::: RECORDED INFORMATION :::

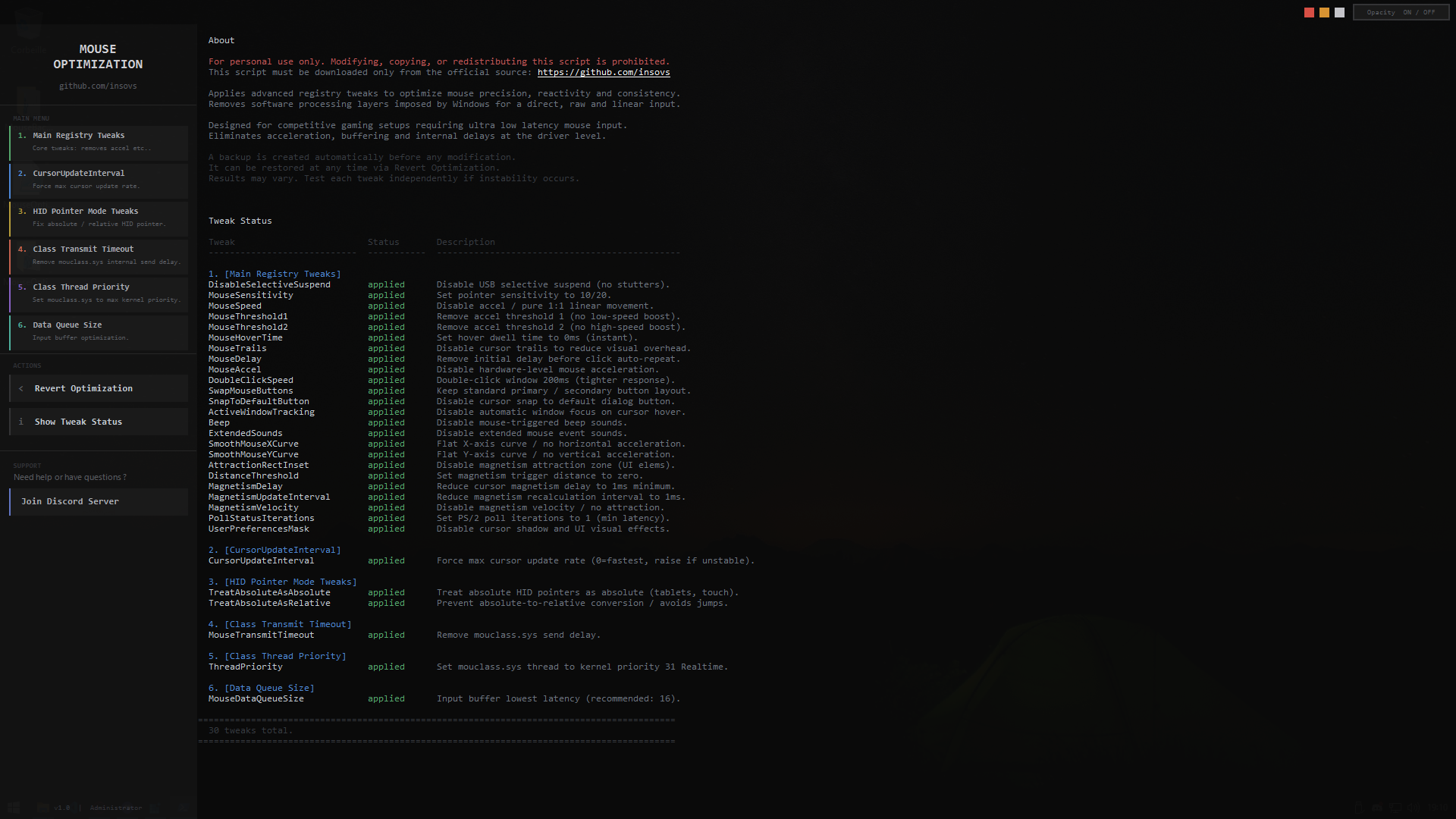The height and width of the screenshot is (819, 1456).
Task: Select Class Transmit Timeout option
Action: pos(99,256)
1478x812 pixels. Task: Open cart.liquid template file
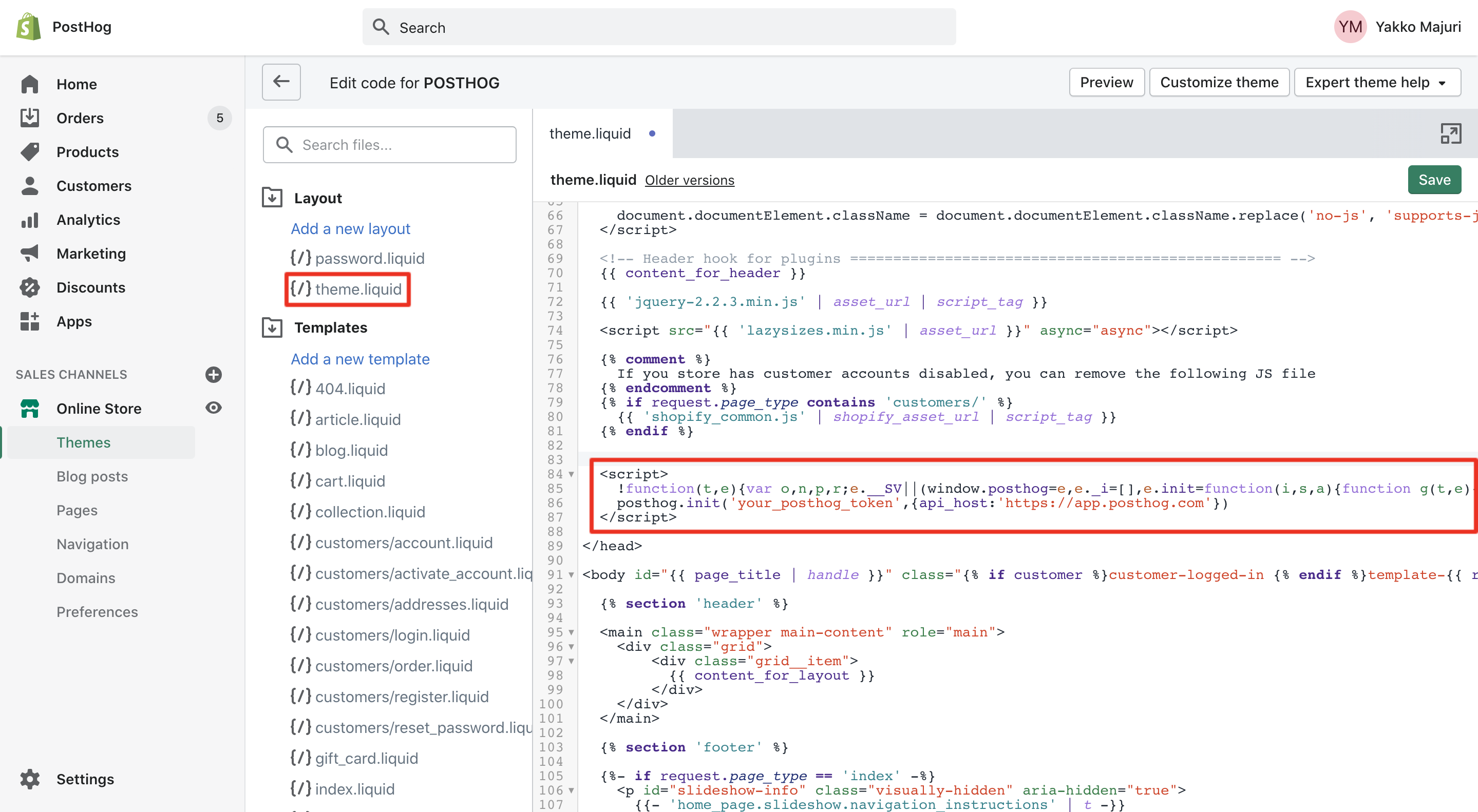pyautogui.click(x=350, y=481)
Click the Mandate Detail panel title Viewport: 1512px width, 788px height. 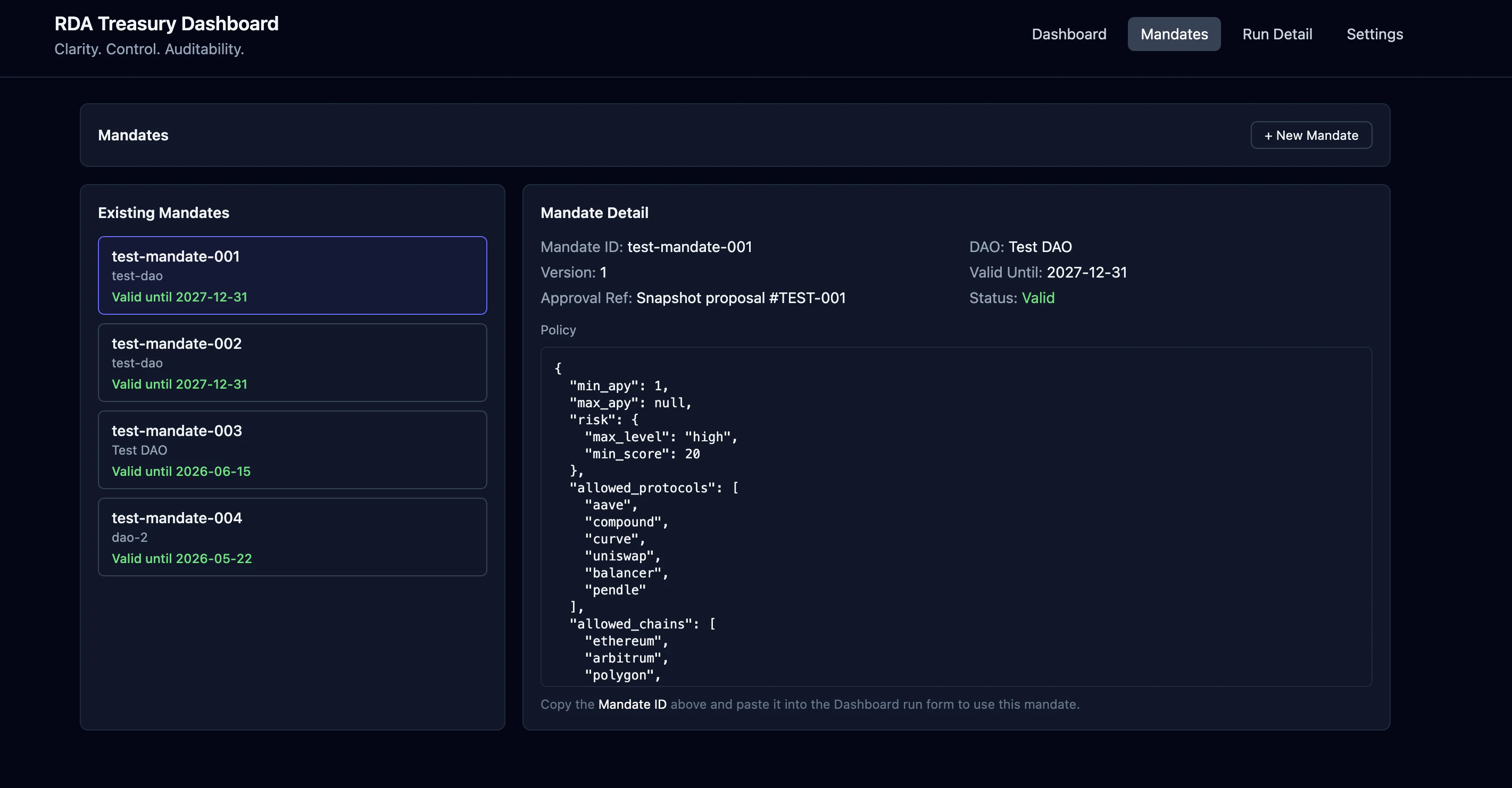[595, 212]
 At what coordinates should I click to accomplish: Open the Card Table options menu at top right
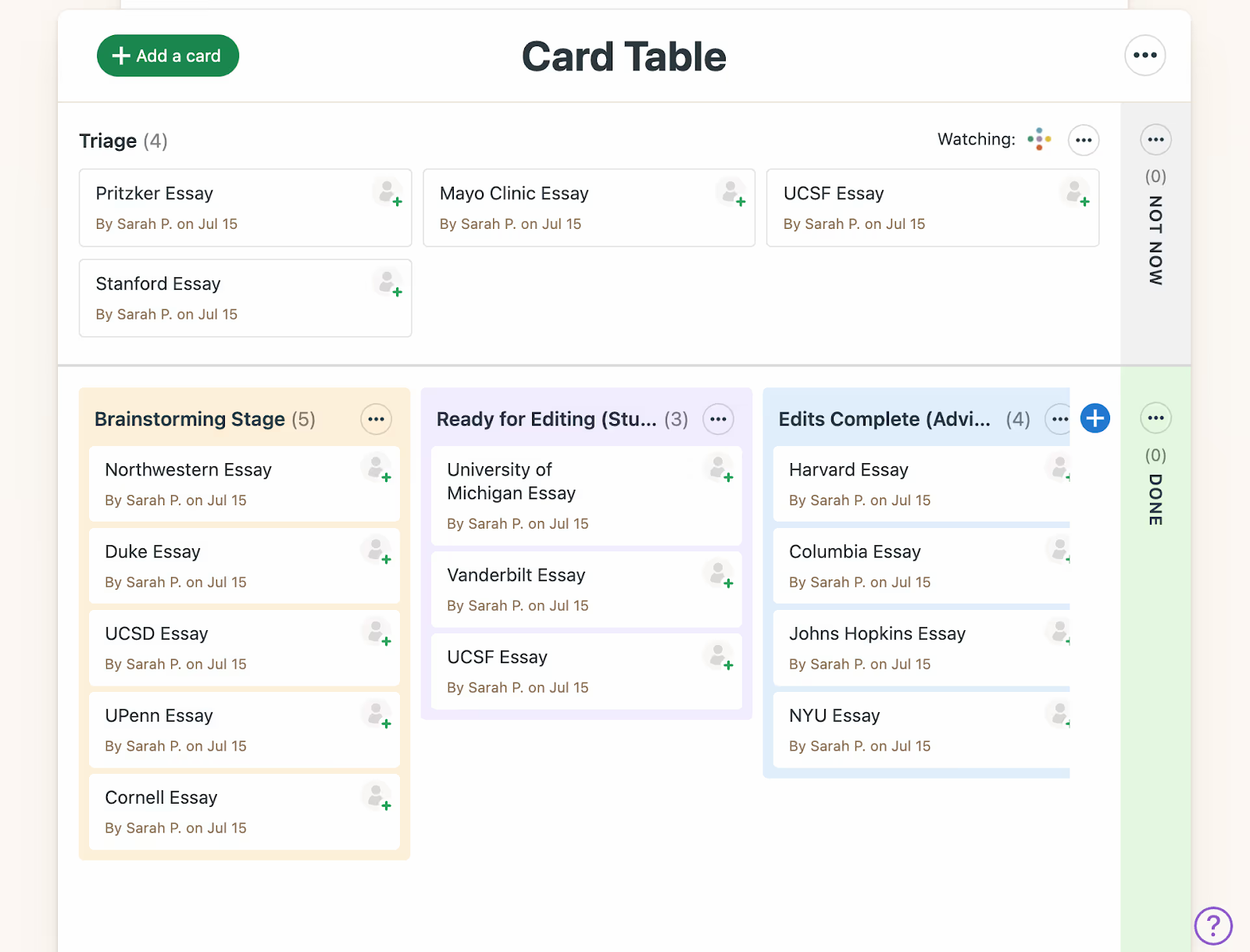point(1145,55)
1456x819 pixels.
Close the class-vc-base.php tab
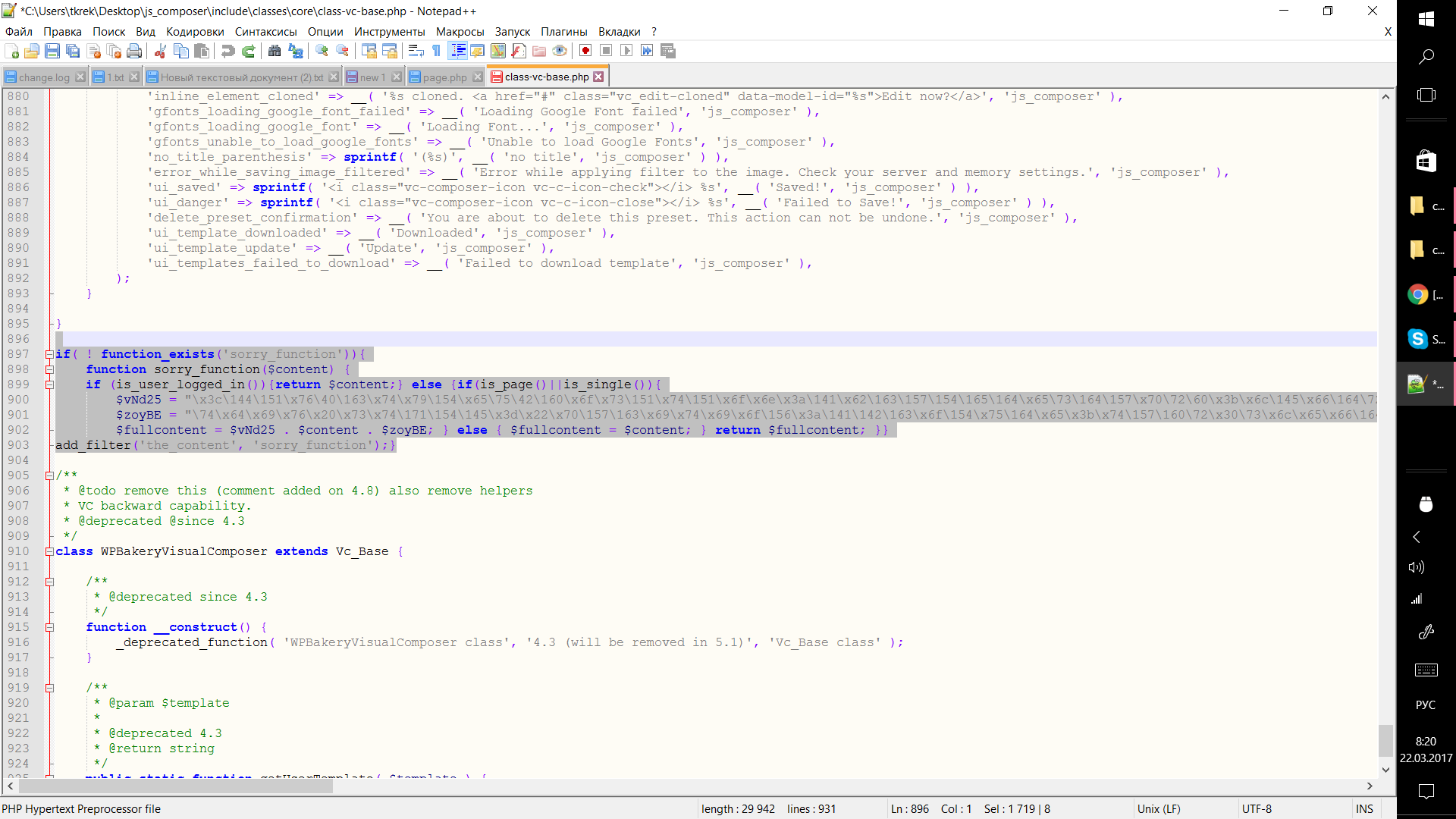click(598, 77)
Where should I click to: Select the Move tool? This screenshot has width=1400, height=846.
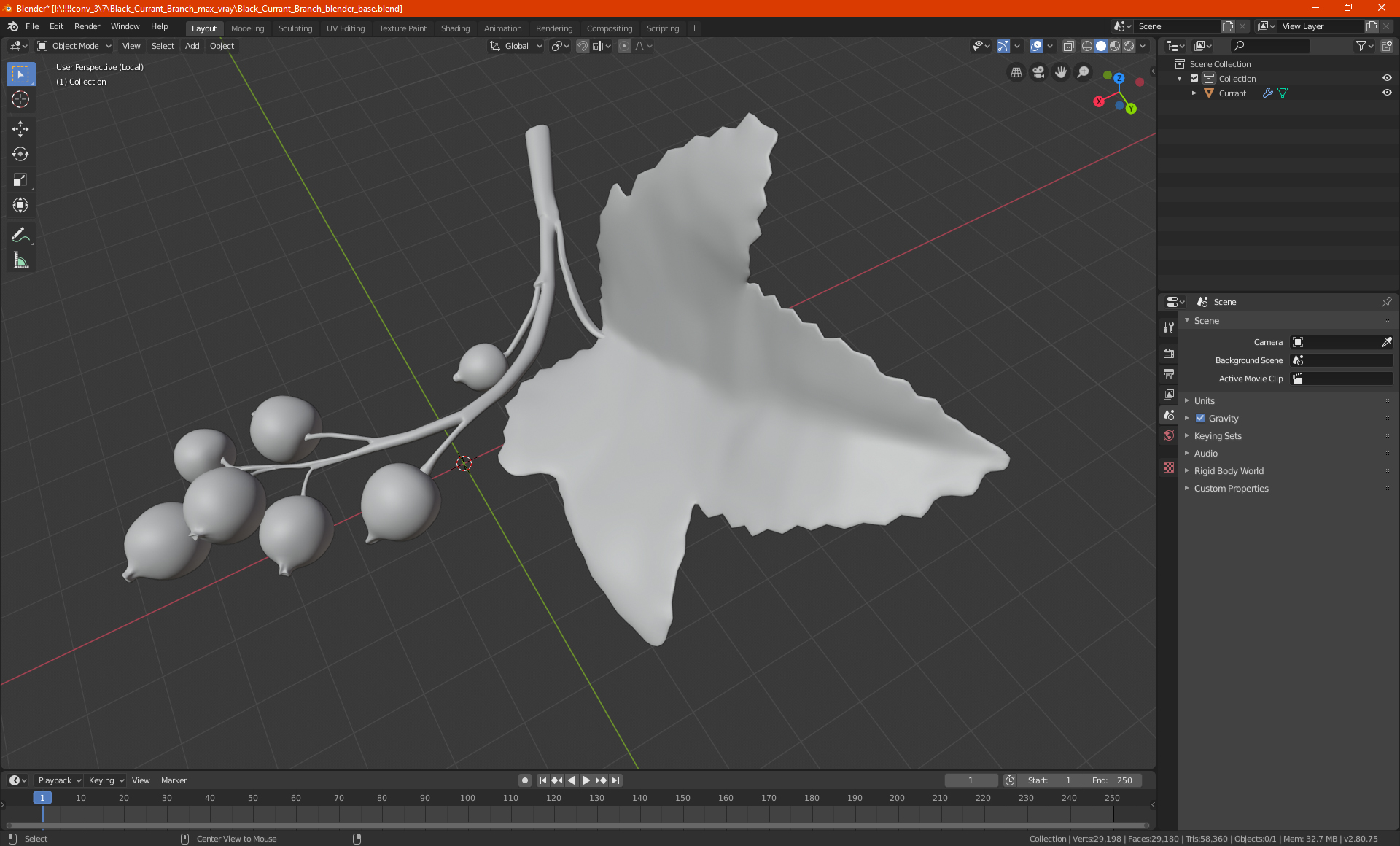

:::

TASK STATEMENT: Beginning with the line in which "At what coordinates" appears, repeat exactly each line down to the close of the material, leaving every picture out.

SOLVED PROBLEM:
 At what coordinates should I click to accomplish: Open the Card Table options menu at top right
point(1145,55)
1456x819 pixels.
Close the class-vc-base.php tab
click(598, 77)
Where should I click to: Select the Move tool? This screenshot has width=1400, height=846.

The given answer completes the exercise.